Bahara, another Afghan living in Massachusetts who asked her last name be withheld over concerns for her family, says she has been racked with guilt for her decision to leave her country to attend a local university.
The 29-year-old boarded a plane on August 15 just hours before the Taliban swept into the capital, Kabul, leading to one of the largest mass evacuations in US history.
“It was my dream, but it changed completely,” said Bahara, referring to enrolling in a US master’s degree programme. “I couldn’t stop thinking about my family. I couldn’t sleep the first few weeks. All I did was cry, but it didn’t help.”
Bahara said her family is worried because Taliban officials have been paying unannounced visits to people like her father who worked with the US government.
An American family is now sponsoring her family for humanitarian parole, giving Bahara hope even as she grieves over her country’s current situation.
“I cannot believe how everything just collapsed,” said Bahara, who founded a children’s literacy programme in Afghanistan. “All the achievements and hard work just added up to zero, and now people are suffering.”
Baktash Sharifi Baki, a green card holder who has been living in the US since 2014, was compelled to take more drastic measures as Afghanistan quickly unravelled this summer.
The Philadelphia resident, who served as an interpreter for the US government, travelled back in August in the hopes of shepherding his wife, daughter, mother and godson to safety.
But the family was not able to board any of the final commercial flights out of Kabul.
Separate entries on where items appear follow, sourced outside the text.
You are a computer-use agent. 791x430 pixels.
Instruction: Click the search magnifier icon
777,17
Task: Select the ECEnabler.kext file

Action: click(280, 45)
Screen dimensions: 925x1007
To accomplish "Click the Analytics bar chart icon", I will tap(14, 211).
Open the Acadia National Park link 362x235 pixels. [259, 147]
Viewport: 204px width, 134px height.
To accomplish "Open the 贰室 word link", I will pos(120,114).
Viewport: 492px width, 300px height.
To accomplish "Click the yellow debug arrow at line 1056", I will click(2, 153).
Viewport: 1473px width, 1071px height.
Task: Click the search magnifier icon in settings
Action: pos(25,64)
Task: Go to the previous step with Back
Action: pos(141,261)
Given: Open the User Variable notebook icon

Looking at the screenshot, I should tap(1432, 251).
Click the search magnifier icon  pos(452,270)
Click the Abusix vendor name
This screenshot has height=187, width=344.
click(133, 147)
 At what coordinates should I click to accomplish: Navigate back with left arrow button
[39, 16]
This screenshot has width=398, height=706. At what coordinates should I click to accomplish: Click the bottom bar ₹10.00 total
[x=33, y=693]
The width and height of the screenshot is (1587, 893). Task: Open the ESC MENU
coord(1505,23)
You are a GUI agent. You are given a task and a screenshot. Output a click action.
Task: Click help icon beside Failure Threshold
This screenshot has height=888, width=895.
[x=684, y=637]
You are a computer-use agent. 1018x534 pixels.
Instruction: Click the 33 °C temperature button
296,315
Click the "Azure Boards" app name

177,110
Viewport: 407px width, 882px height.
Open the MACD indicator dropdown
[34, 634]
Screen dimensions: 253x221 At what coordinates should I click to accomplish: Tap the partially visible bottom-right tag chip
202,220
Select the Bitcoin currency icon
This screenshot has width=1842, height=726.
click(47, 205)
Baki has appealed to the US government to allow them to board one of the charter flights that have recently resumed.
Meanwhile, a friend in Louisiana has offered to serve as the family’s sponsor for a humanitarian parole application, even covering the costly fees himself.
Baki and his family are staying for now with relatives in the northern city of Mazar-i-Sharif. But he worries his modest cash savings is dwindling just as the region’s harsh winter sets in and Afghanistan’s economic crisis is deepening.
“We are really facing a bad situation here,” Baki said. “We need to get out.”
Meanwhile, on Wednesday, the United Nations envoy for Afghanistan said the country is “on the brink of a humanitarian catastrophe” and urged the international community not to abandon the Afghan people.
Deborah Lyons said an estimated 60 percent of Afghanistan’s 38 million people are facing crisis levels of hunger in a food emergency that will likely worsen over the winter.